13 dni – tyle w izolacji spędzili siatkarze Indykpolu AZS Olsztyn. Trwająca na całym świecie pandemia koronawirusa, nie oszczędziła również siatkarzy ze stolicy Warmii i Mazur. Przypomnijmy, iż w sumie 14 osób otrzymało pozytywne wyniki na obecność wirusa SARS-CoV-2. W niedzielę, 1 listopada, izolacja "Zielonej Armii" została zakończona. Dzień później, po przebytych badaniach kardiologicznych, siatkarze wrócili do zajęć.
- Nie mogłem się doczekać powrotu i odliczałem dni, kiedy znów będziemy mogli trenować. Badania kardiologiczne nie wykazały śladów wirusa w moim organizmie. Dzięki temu mogę wrócić do pracy na wysokich obrotach – mówi Wojtek Żaliński, przyjmujący Indykpolu AZS Olsztyn.
W dobrym humorze na pierwszych zajęciach po przerwie był również Javier Concepcion. – Czuje się bardzo dobrze. Wiadomo, iż po takiej przerwie, na pierwszym treningu możemy odczuwać lekkie oznaki zmęczenia. Moje ciało wysyła jednak do mnie zupełnie inne sygnały – jest fantastycznie.

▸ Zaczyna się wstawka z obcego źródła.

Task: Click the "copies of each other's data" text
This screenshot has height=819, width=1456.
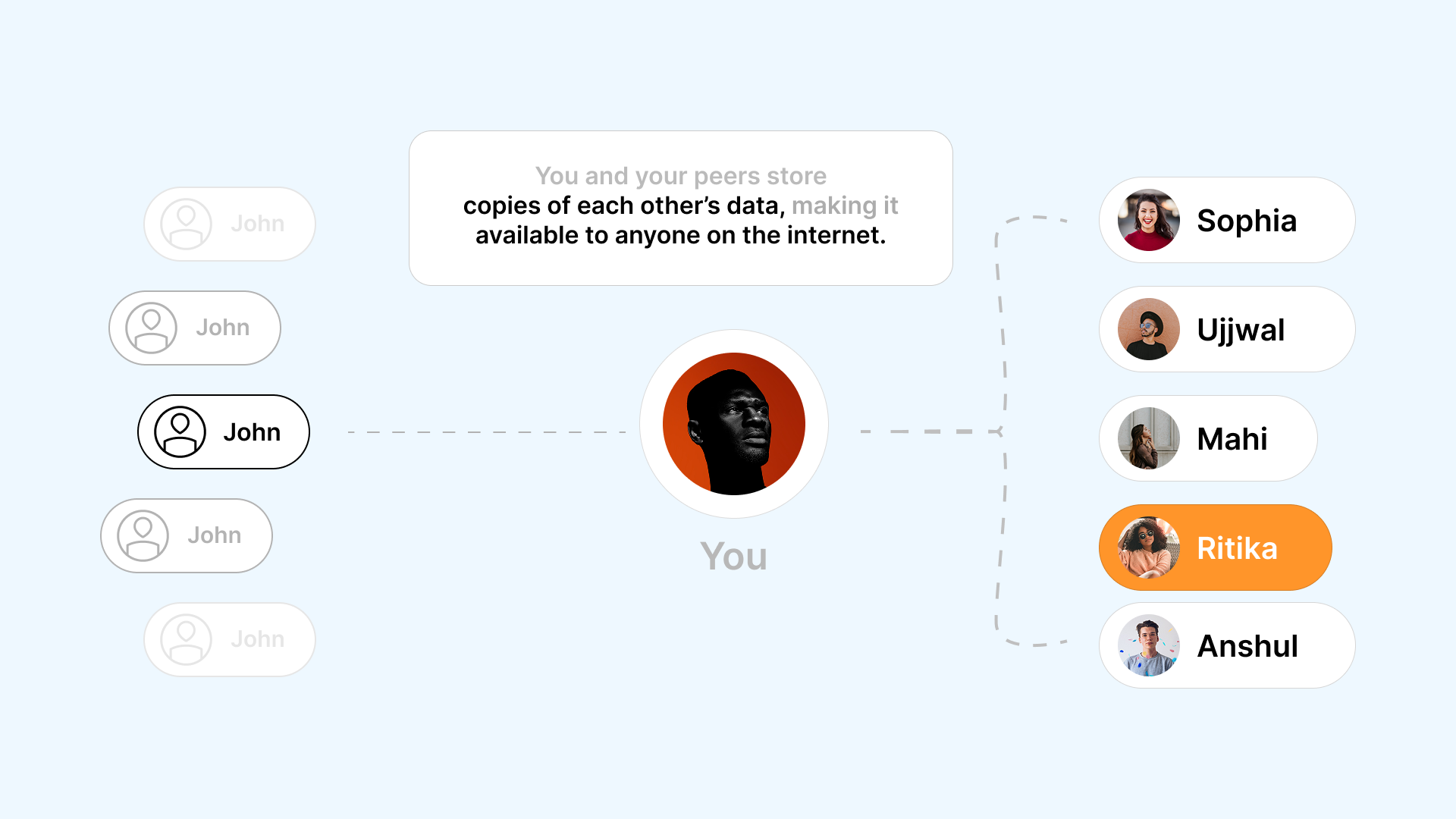Action: pyautogui.click(x=623, y=206)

Jak będą wyglądały pierwsze dni akademików po powrocie do zajęć? – Zaczęliśmy spokojnie, lecz każdego dnia obciążenia będą coraz większe. Czujemy się bardzo dobrze, lecz potrzebujemy trochę czasu, aby wrócić do formy, jaką prezentowaliśmy przed przerwą. Jestem dobrej myśli – przyznaje Dima Teryomenko, środkowych akademików.

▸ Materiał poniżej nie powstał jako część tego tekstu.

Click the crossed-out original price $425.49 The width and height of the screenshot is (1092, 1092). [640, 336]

Z powodu trwającej kwarantanny w ekipie GKS Katowice, niedzielny mecz w hali Urania z podopiecznymi trenera Grzegorza Słabego, został odwołany. Niewykluczone, że w tym terminie, siatkarze z Kortowa zmierzą się z innymi przeciwnikiem. O wszelkich zmianach klub będzie informował na bieżąco.